Près de 30 ans après l’adoption de la convention-cadre des Nations unies sur les changements climatiques, les émissions nocives pour le climat ont considérablement augmenté et le réchauffement climatique devrait entraîner une hausse des températures de 2,7 degrés Celsius dans le monde, d’après le rapport sur l’écart entre les besoins et les perspectives en matière de réduction des émissions publié en octobre 2021. Les catastrophes naturelles, les perturbations des chaînes d’approvisionnement mondiales, les risques de pénuries de biens de base et de matières premières peuvent faire peser la menace de conflits susceptibles d’infliger des dommages considérables aux économies européenne et mondiale.

Christa Schweng, présidente du CESE, a particulièrement insisté sur ce point: Voilà pourquoi la transition écologique est une question de survie, tant pour l’Europe que pour le monde entier. Et si l’Europe se doit de montrer l’exemple, elle doit aussi pousser les autres régions du monde à s’engager sur la voie d’un avenir plus écologique. La société civile organisée peut jouer un rôle crucial à cet égard. Nous ne devons pas oublier que la réussite de la transition écologique repose avant tout sur le soutien de nos citoyens.

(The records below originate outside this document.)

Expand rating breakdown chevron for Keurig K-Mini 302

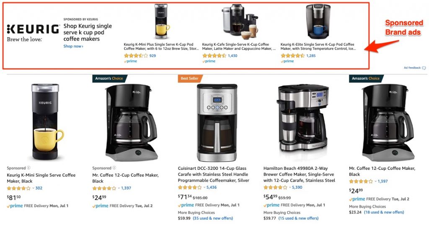click(33, 188)
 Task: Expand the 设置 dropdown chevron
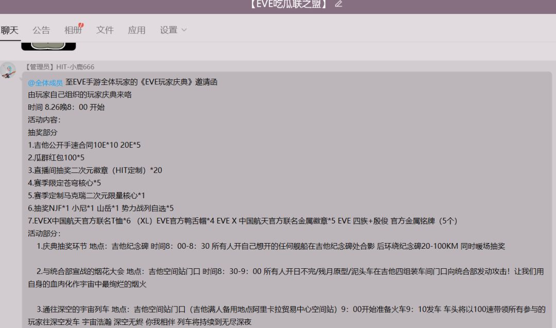click(184, 30)
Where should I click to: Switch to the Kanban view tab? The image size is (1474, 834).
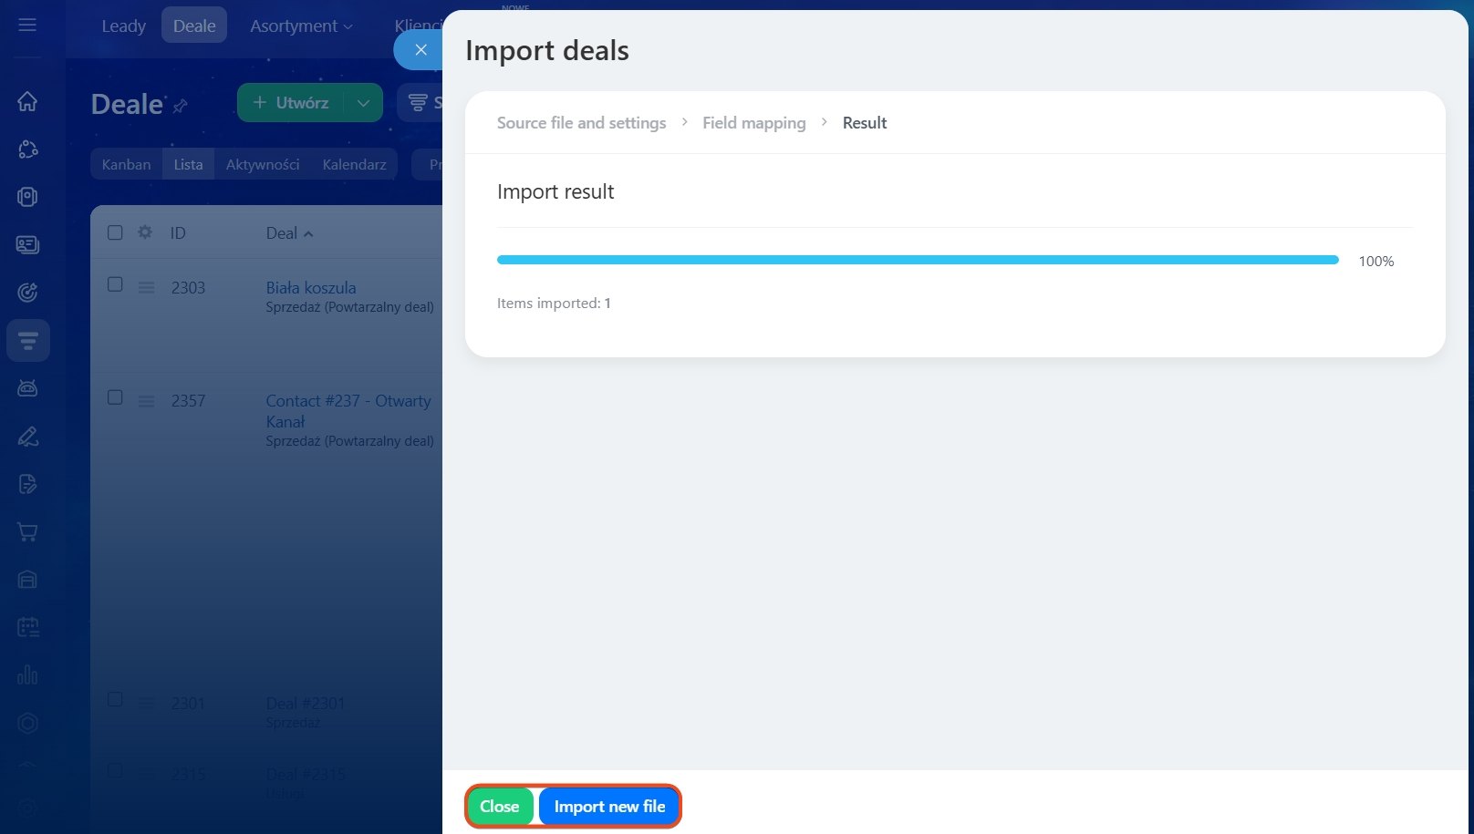click(126, 165)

Kadri Simson, commissaire à l’énergie, a ainsi ajouté: Nos relations avec nos partenaires sont appelées à évoluer. L’Union ne représente que 8 % des émissions mondiales de gaz à effet de serre, de sorte que la réduction de notre dépendance énergétique vis-à-vis d’autres pays ne réduira pas l’importance de nos partenaires. Au contraire, tout le monde doit apporter sa pierre à l’édifice si nous voulons résoudre la crise climatique. La refonte du système énergétique fera naître de nouvelles relations.

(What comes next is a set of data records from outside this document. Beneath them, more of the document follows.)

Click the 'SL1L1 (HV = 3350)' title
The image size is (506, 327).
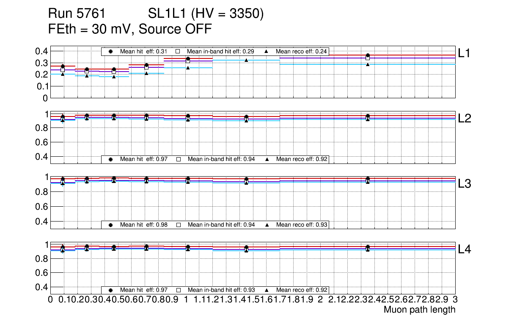click(x=206, y=14)
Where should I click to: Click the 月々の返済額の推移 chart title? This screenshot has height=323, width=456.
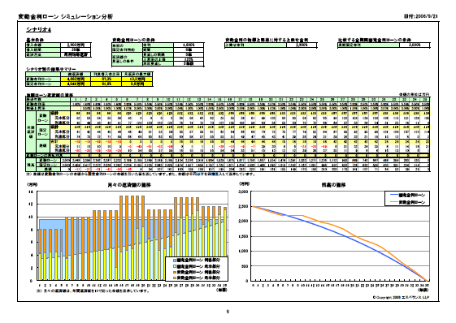129,185
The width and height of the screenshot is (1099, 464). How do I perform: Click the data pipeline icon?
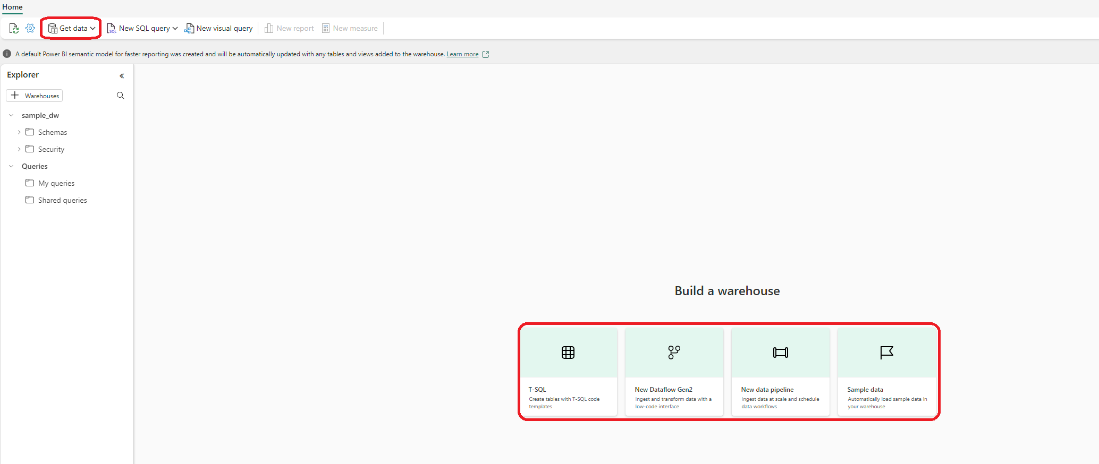point(780,353)
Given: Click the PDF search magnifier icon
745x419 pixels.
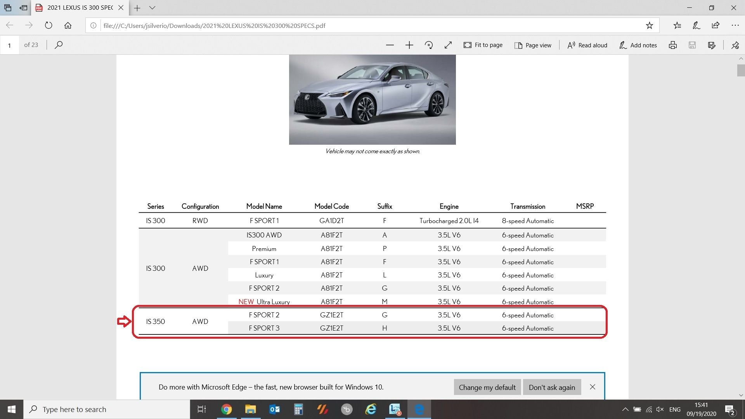Looking at the screenshot, I should 59,45.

Barbara Pompili, ministre française de la transition écologique, a fait observer que le pacte vert et la transition écologique modifieraient profondément les relations internationales. La décarbonation, par exemple, pourrait conduire dans un premier temps à une dépendance accrue à l’égard des importations de gaz russe, puis à un recul des importations d’énergie, ce qui risque de compliquer les relations entre l’Union et la Russie. La ministre a aussi évoqué un certain nombre de stratégies en place au sein de l’Union comme en dehors, et mis l’accent sur la responsabilité qui incombe à l’Europe de créer des chaînes d’approvisionnement durables et de prévoir, dans les accords de libre-échange, des clauses destinées à défendre les normes écologiques, la diversité biologique et les droits des travailleurs. Le commerce et l’environnement ne doivent plus être mis en opposition, a-t-elle déclaré.

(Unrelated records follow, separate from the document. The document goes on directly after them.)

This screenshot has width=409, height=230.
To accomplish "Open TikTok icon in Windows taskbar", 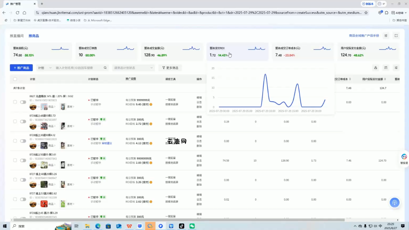I will point(182,226).
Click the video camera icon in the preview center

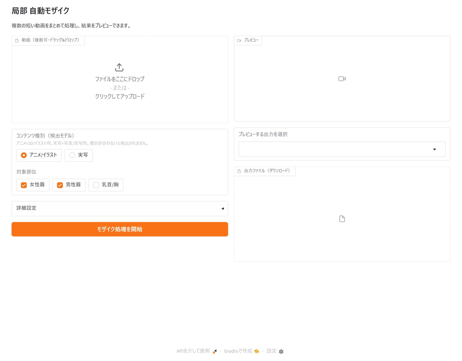[x=342, y=79]
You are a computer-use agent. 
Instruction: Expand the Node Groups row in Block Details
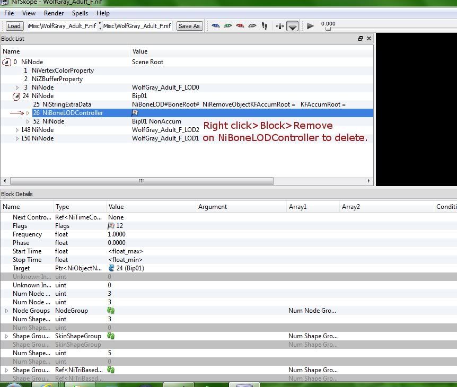[6, 311]
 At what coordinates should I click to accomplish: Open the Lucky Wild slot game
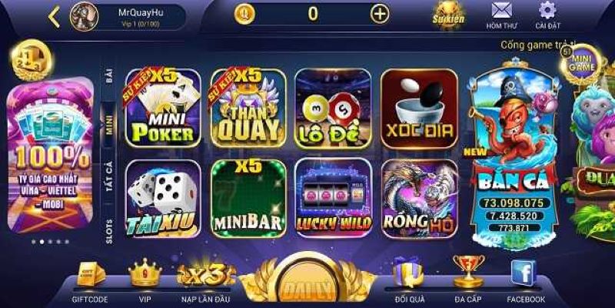pyautogui.click(x=333, y=199)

La conférence, organisée par la section «Relations extérieures» (REX) avec la coopération des sections ECO, NAT, SOC et TEN* du CESE, a réuni des conférenciers représentant des institutions de l’Union, des organisations internationales, des ONG et des parties prenantes, ainsi que d’éminents experts et professeurs. Divisée en quatre tables rondes, la conférence s’est concentrée sur autant de grands axes géopolitiques du pacte vert pour l’Europe: définir le rôle de l’Union à la tête des efforts en matière de changement climatique; préserver la compétitivité de l’industrie; prendre en compte les conséquences géopolitiques de la transition énergétique et coopérer avec les partenaires internationaux en veillant à ce que personne ne soit laissé pour compte. Les participants ont également souligné le rôle fondamental des organisations de la société civile et des citoyens dans l’élaboration conjointe, la mise en œuvre et la promotion des cadres d’action du pacte vert pour l’Europe.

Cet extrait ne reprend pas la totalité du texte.